Le Niger en campagne contre l’implacable mortalité maternelle
L’Etat et le monde humanitaire battent campagne contre la très forte mortalité maternelle au Niger, pays pauvre connaissant la plus forte fécondité au monde, en raison d’une culture nataliste valorisant les grossesses précoces et à répétition.
« Toutes les deux heures, une Nigérienne meurt de complications liées à la grossesse ou à l’accouchement », dénonce Monique Clesca, représentante du Fonds de l’ONU pour la population (UNFPA) dans le pays.
L’intervention se tient devant 3. 000 personnes, majoritairement des femmes, réunies début juin à Tahoua (ouest) dans le cadre d’une nouvelle campagne nationale de « réduction de la mortalité maternelle ».
Dès 2006, le Niger a décrété la gratuité des soins pour les femmes enceintes et les accouchements par césarienne, aux coûts jusqu’alors prohibitifs. Les produits contraceptifs sont distribués sans frais.
« Mourir en donnant la vie est une injustice sociale ! », tonne Malika Issoufou, l’épouse du chef de l’Etat nigérien, lors d’une visite de femmes atteintes de complications gynécologiques à l’hôpital de Taouha.
Et la prise de conscience s’amplifie parmi les responsables au pouvoir.
« Les questions démographiques, il y a dix ans, personne n’abordait le sujet.
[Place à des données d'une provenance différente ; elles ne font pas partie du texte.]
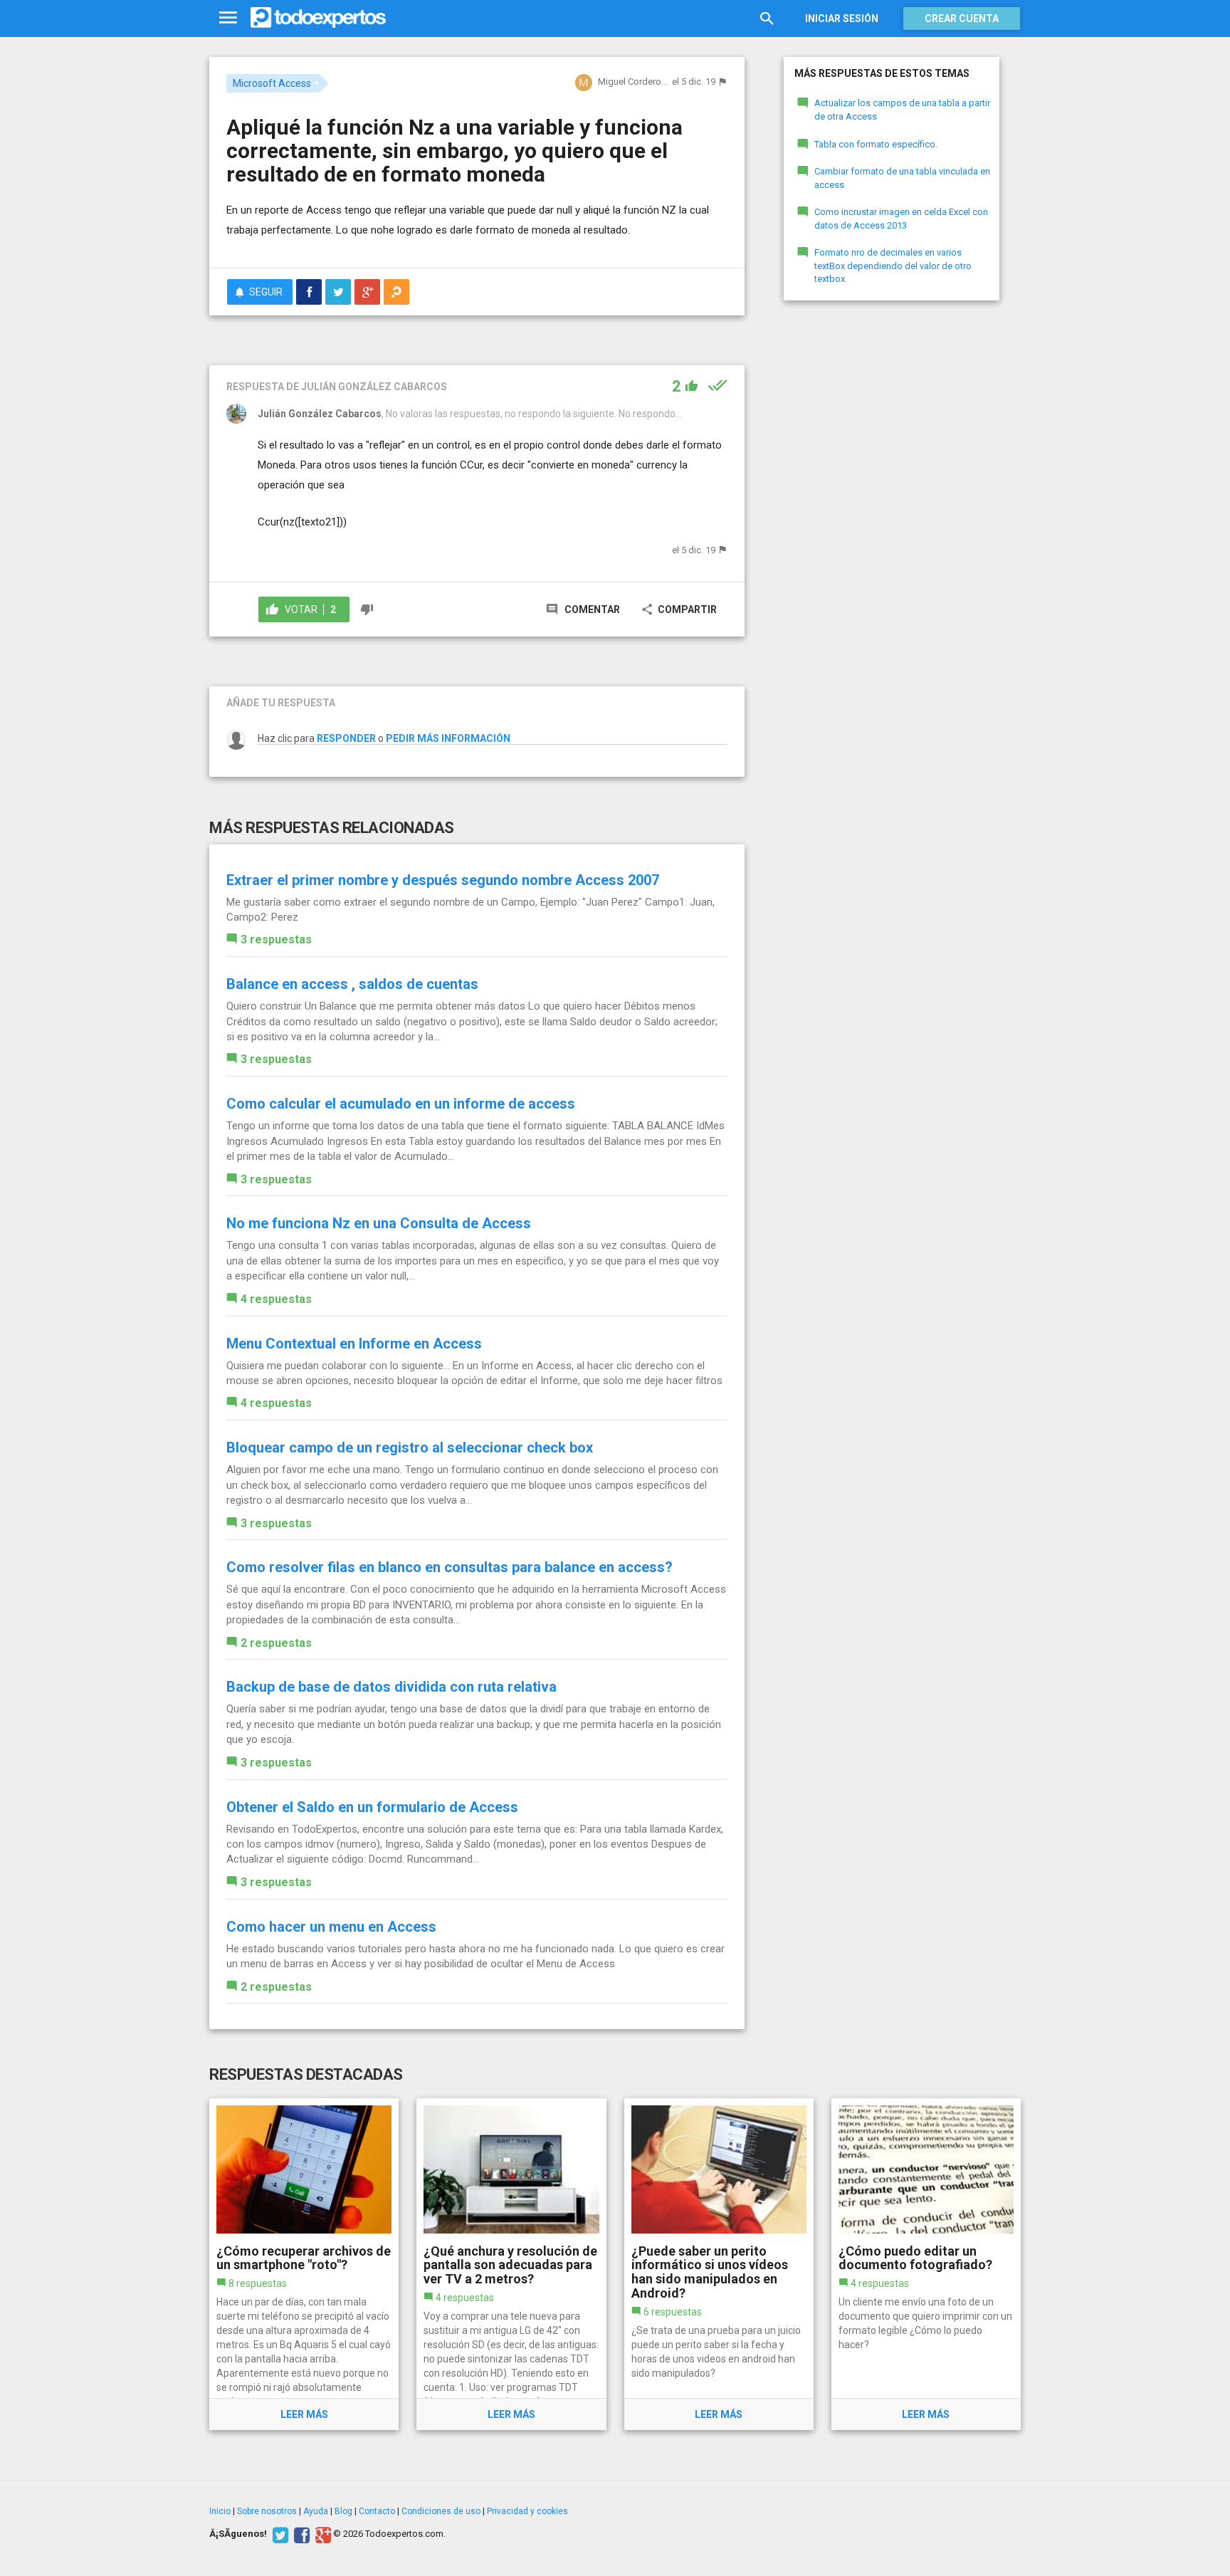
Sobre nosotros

Maintenant, tout le monde en parle, à commencer par le gouvernement, le président », se félicite Isselmou Boukhary, le représentant adjoint au Niger de l’UNICEF, l’agence onusienne pour l’enfance.
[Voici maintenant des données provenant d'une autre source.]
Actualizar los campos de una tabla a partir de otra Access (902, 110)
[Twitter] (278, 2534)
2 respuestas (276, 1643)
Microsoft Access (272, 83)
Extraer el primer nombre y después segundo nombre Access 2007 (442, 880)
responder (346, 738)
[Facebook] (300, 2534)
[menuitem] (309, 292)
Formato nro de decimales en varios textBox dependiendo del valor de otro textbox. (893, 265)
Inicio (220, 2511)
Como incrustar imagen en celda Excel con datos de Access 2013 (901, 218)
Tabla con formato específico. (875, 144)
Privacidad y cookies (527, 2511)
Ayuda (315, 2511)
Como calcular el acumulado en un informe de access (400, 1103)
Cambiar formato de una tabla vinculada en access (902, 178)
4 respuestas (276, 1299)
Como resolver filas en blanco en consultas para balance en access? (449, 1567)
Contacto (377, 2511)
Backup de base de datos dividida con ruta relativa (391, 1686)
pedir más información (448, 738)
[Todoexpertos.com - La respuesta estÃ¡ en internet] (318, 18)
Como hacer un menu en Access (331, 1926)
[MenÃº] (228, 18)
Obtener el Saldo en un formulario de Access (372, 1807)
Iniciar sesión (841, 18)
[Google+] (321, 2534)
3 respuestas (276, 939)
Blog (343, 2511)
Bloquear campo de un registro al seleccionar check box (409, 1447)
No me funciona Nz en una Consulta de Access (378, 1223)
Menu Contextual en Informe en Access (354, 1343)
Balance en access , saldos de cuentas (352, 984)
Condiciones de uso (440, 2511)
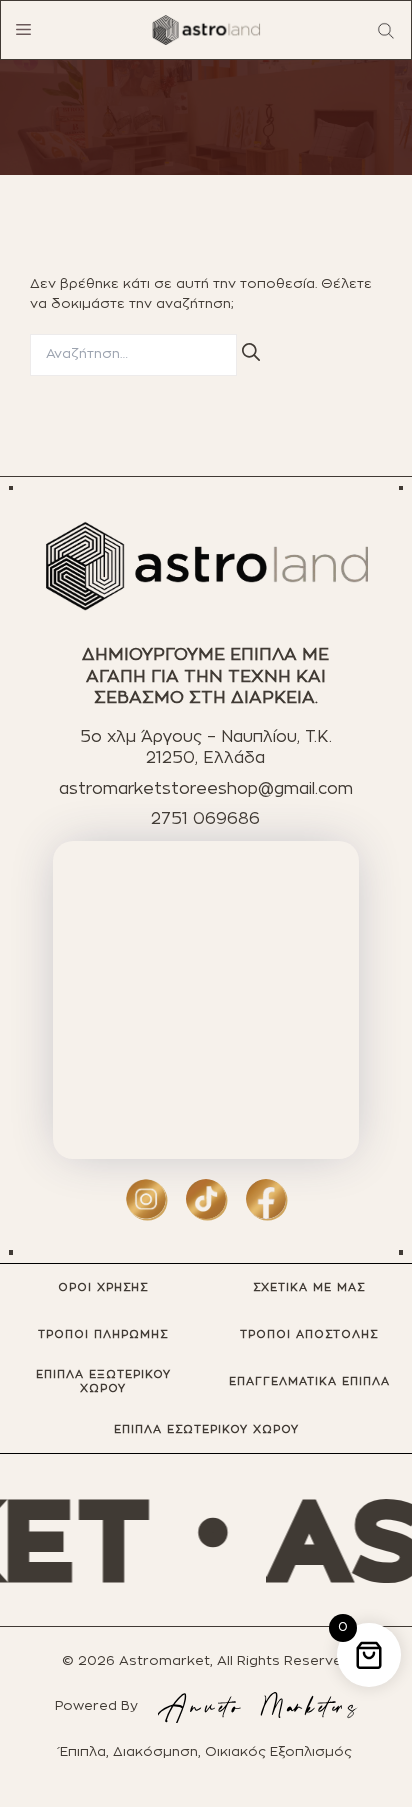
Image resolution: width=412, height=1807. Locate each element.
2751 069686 (205, 819)
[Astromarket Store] (206, 30)
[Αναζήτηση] (251, 352)
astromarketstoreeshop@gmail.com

De fait, la situation s’améliore progressivement, même si elle demeure « très inquiétante », commente M. Boukhary, interrogé par l’AFP.
Avec 535 décès de mères pour 100. 000 naissances vivantes – soit une mort toutes les 186 mises au monde -, le pays reste l’un des quinze où ce taux est le plus élevé. En 2006, ce ratio était de 648/100. 000, selon le ministère nigérien de la Santé.
Le taux de recours à la contraception s’est accru de 5% à 12% sur la même période, selon la même source.
Mais la culture « nataliste » reste prégnante au Niger, remarque Monique Clesca, où « plus on a d’enfants, plus on est valorisé ». « Quand des filles se marient, elles doivent prouver dans l’année qu’elles sont fécondes », dit-elle à l’AFP.
– 40% des filles mariées avant 15 ans –
Car il est bien question de filles, dans une société adepte du mariage précoce, qui voit près de 80% des femmes unies à l’âge de 18 ans et 40% avant l’âge de 15 ans.
Les complications sont fréquentes. « A cet âge, l’organisme est fragile et pas mûr pour la maternité », explique Yahaya Mani, médecin de campagne.
De fait, un tiers des décès des filles de 15 à 19 ans sont liés à la mortalité maternelle, selon l’ONU. Aucune statistique cependant ne permet de connaître le nombre de celles mortes avant cet âge.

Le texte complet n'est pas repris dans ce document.